_EXERCISE_
Report only the number of lines in this material that include the string "Hodnotenie".

_INPUT_

──────────────────────────────

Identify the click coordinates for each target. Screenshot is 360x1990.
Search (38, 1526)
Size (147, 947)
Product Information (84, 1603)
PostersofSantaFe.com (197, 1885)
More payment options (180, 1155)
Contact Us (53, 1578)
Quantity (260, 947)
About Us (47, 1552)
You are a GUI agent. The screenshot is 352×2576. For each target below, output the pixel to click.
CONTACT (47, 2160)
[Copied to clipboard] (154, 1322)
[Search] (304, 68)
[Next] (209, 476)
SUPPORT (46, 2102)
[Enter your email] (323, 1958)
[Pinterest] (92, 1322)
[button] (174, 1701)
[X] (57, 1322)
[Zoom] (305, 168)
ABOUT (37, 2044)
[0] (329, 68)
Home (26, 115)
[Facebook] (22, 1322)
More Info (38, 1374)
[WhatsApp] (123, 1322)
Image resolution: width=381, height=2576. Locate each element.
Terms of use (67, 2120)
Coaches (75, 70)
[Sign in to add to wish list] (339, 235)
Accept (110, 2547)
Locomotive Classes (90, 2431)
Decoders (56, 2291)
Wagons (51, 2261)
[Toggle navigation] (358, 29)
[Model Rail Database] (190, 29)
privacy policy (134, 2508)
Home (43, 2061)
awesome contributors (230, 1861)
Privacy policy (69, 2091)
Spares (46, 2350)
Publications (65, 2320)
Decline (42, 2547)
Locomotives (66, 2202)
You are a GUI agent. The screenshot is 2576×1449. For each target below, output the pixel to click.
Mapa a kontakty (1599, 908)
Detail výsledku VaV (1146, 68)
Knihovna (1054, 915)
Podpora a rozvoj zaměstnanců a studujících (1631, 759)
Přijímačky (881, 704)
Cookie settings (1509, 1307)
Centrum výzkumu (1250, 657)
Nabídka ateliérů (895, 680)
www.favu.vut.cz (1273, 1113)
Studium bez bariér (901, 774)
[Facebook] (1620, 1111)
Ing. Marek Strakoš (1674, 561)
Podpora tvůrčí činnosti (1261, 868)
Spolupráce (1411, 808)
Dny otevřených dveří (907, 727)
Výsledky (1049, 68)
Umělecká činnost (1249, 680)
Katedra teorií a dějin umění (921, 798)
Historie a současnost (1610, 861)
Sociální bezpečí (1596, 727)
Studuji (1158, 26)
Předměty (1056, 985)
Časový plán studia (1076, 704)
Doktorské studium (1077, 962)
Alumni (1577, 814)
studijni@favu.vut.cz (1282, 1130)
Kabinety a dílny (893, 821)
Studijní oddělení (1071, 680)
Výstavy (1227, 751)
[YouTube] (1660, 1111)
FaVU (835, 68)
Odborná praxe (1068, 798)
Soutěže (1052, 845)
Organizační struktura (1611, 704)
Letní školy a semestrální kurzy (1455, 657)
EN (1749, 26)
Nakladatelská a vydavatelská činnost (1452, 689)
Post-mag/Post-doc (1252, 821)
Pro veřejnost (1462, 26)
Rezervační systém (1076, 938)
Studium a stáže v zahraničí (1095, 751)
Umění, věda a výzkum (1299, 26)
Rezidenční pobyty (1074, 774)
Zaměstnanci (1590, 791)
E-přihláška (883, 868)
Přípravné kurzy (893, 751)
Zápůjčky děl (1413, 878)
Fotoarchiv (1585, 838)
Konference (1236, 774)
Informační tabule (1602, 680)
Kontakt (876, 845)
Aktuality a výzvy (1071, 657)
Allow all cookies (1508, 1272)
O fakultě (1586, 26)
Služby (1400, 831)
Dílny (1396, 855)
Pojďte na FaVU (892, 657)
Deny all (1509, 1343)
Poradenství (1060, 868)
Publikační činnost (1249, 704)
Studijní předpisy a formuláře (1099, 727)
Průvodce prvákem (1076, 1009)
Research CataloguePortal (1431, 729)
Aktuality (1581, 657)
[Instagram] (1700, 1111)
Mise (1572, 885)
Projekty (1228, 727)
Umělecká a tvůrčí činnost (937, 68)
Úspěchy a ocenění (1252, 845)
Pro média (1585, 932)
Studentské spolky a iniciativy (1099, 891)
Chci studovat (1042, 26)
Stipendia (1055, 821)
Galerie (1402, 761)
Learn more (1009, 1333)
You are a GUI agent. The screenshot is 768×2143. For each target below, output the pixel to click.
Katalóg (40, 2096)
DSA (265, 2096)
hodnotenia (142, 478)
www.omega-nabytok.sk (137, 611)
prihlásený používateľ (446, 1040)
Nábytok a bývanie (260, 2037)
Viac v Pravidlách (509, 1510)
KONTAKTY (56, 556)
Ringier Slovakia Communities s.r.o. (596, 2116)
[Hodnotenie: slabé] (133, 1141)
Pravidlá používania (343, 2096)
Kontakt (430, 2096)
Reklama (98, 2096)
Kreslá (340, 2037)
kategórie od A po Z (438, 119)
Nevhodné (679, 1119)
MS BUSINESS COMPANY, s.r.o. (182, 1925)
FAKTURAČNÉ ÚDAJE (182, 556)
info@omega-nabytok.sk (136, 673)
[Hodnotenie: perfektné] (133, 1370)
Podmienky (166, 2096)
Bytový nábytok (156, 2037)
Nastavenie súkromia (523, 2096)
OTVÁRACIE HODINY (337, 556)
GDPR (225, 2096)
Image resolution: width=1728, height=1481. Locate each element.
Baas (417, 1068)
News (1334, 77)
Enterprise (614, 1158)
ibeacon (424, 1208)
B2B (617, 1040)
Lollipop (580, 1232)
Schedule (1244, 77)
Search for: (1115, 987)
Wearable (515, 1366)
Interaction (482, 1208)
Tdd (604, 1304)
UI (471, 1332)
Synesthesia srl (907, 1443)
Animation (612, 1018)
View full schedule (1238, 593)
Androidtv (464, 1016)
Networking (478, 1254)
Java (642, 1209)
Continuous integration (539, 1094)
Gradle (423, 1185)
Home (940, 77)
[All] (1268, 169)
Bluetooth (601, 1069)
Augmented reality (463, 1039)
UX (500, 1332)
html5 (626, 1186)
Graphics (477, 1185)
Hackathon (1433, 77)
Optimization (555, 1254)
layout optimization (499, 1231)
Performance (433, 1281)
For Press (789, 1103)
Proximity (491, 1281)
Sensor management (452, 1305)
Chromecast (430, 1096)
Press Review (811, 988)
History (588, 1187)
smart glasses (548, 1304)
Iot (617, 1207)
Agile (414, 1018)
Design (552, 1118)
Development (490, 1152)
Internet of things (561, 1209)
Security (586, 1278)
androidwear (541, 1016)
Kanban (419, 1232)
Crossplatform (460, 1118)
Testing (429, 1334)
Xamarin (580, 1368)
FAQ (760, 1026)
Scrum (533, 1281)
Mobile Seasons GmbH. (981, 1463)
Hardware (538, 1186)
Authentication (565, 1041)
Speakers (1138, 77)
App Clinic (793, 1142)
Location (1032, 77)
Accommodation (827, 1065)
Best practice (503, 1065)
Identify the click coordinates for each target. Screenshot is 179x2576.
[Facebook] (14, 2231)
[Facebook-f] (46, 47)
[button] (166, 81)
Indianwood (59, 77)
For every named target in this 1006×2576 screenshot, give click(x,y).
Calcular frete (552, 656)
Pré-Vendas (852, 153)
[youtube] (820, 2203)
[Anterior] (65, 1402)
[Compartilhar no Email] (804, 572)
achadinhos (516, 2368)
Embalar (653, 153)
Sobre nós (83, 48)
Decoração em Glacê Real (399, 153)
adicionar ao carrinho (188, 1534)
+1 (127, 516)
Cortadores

──────────────────────────────

_FINISHED EXERCISE_
2